I have to admit, I do admire France's style. They harnessed the revolution. By making July 14th into their national holiday they are themselves one with the forces that once opposed them, stating how "avant-garde" they are and thus innoculating themselves against any further revolutionary actions. It was a brilliant move. They adopted all the ideals of the revolution officially even making "La Marseillaise" (Check out the bloodthirsty lyrics here - https://www.youtube.com/watch?v=laWIjgWDesE ) the national anthem.
The French Revolution, which set all the monarchies in Europe quaking with fear, was the natural consequence of the despotic absolute rulership by the French Monarchy, who were largely starving their own people to fund the war effort and allowing them only rotten food, if they could get any food at all. The complete lock down of the classes was too frustrating for the upwardly mobile merchant and scholarly classes - 1 % living on the backs of the other 99% - so they riled up the masses and stormed the Bastille prison. They were hoping to find weapons with which to fight and were disappointed. Nevertheless, they took the prison apart and eventually succeeded in their complete dismantling of the monarchy. The name of the prison stayed and became the name of the national holiday, although only a plaque now marks its existence.
That the monarchy was re-established for a time, is a sign of the lack of ability of the populace to envision something better but the revolution left its mark in many ways. One great thinker has remarked that the French Revolution is not yet over. I would agree.
Nor would I expect it to end. A revolution by definition can only follow a circular (or elliptical) track, it will always return to point "go". A revolution will never lead to freedom, only to a cathartic discharge of anger and resentment, which in time will build up again. It was a good "wake up" call for the Monarchy, to let them know that they could not forever operate with impunity. Since then they have become more shrewd. Yet I would still assert that we do not need another revolution.
What we do need however is change. In fact, we need a sweeping systemic change. But it must be change with a better vision of what can be, not simply change in anger, change for change's sake, as too often occurs. We need a better version of the future than out media seems to be able to come up with.
Too many of us are suffering from the ills of our civilization: the rents are too high, the pay too low and the quality of life for many too insufficient. We have forgotten what is important. Meaningful work, love and kindness, time spent with family and friends, time in nature and pursuing our own interests, all takes a backseat to earning a living. We are slaves who maintain our illusion of freedom, while actually experiencing very little freedom. And we wonder when we fall ill, often terminally so. We have created (or allowed to be created) a system which does us no favours and now many are at a loss as to how to extricate themselves or feel powerless to do so.

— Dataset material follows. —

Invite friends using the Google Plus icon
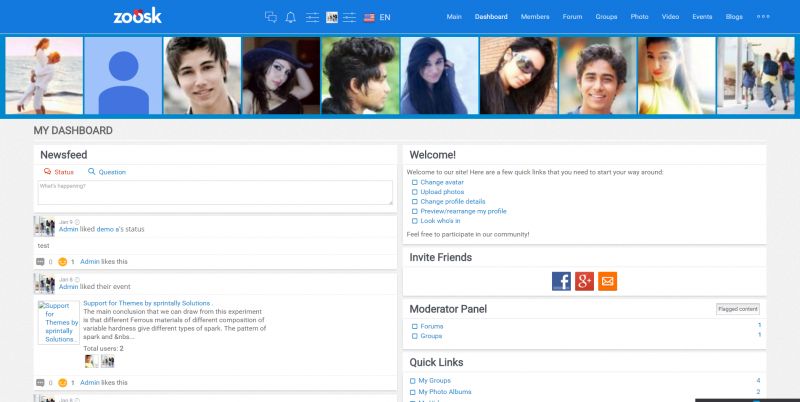(x=585, y=281)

Yet freedom beckons. It is part of the human spirit to yearn to be free. There are some, increasingly, stepping up to the plate one way or another. New sustainable buildings, off-grid technology or new ways of growing our food are being invented daily. Technology is in place, or shortly coming into place , with 3D printers to allow food and other items to be replicated. If we can replicate food, we eliminate hunger. If we can ever learn to work together rather than work in competition, we could eliminate the need to work so hard. Life could become much more pleasant and less stressful A revolution will not do that but an inner evolution will coupled with our evolving technology. As Margaret Mead said, " A small group of like-minded individuals could change the world. Indeed it is the only thing that ever has."
So happy "Jour de la Bastille" to France! Let's look to our future - may it be bright and peaceful!